Ja, die Anfragen aus der Politik kommen. Ich bin der Meinung, dass man Schulen und Kindergärten nach den Ferien uneingeschränkt öffnen sollte. Das Risiko können wir momentan verantworten, müssen es aber eingrenzen und beherrschbar machen. Sinnvoll ist aus unserer Sicht neben regelmäßigem Händewaschen, dass die Schüler der weiterführenden Schulen einen Mund-Nasen-Schutz tragen. Dasselbe sollten alle Lehrer und Erzieher tun, denn sie sind häufig die Quelle von Infektionsketten gewesen.

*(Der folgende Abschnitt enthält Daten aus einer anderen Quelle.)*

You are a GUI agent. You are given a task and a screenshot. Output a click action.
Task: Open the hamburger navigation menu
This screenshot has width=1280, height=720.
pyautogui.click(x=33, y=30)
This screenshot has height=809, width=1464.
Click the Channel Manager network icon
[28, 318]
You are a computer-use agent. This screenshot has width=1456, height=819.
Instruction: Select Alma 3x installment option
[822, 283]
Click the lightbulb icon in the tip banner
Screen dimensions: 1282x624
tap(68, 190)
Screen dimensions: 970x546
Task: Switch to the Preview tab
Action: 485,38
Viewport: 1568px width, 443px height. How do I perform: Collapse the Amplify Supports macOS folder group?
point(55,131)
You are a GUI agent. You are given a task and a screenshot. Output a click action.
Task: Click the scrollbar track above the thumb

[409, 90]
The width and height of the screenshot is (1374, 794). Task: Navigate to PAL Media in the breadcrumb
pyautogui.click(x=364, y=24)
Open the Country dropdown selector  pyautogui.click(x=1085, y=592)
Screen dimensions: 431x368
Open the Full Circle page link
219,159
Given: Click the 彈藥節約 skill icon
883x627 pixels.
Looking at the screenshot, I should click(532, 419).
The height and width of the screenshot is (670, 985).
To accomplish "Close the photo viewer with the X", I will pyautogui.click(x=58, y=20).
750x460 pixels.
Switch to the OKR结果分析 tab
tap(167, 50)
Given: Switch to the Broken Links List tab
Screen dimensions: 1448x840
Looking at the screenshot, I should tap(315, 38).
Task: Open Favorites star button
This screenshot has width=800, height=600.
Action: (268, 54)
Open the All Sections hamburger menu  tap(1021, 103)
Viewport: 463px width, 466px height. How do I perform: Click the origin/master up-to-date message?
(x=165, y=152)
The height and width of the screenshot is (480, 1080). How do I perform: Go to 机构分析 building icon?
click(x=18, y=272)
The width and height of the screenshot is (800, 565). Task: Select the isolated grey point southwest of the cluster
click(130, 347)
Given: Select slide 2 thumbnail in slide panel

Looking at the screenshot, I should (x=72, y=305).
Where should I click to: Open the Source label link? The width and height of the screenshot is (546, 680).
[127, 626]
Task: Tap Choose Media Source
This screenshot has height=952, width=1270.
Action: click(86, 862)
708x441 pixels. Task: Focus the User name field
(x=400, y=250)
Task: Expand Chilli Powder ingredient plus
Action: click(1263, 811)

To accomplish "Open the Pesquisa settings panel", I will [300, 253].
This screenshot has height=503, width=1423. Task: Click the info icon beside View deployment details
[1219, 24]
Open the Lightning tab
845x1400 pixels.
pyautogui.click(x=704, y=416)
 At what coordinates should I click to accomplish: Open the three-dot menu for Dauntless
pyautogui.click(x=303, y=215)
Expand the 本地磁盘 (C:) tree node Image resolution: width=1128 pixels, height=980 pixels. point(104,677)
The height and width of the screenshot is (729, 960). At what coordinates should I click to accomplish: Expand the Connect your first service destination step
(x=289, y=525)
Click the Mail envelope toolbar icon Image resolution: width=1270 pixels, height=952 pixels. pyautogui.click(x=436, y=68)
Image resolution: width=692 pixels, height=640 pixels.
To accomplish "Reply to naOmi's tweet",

Mit Ihren Ergebnissen beeinflussen sie das Leben von vielen Menschen. Das ist eine große Verantwortung.
Mich als Privatperson betrifft das ja auch. Ich gehe zurzeit nicht ins voll besetzte Restaurant, ich würde auch kein Konzert besuchen. Wir müssen lernen, dass die Virus-Ausbreitung ihre eigenen Gesetze hat und man sich immer wieder anpassen muss.
Ist die Aufmerksamkeit, die Sie erfahren, manchmal auch anstrengend?
Ja, schon. Gerade weil sich auch weitreichende medizinische und gesellschaftliche Konsequenzen daraus ableiten. In dem Maße kenne ich das sonst nicht.
Schlafen Sie denn trotzdem gut?
Jahrelange Nachtdienste trainieren da sehr gut.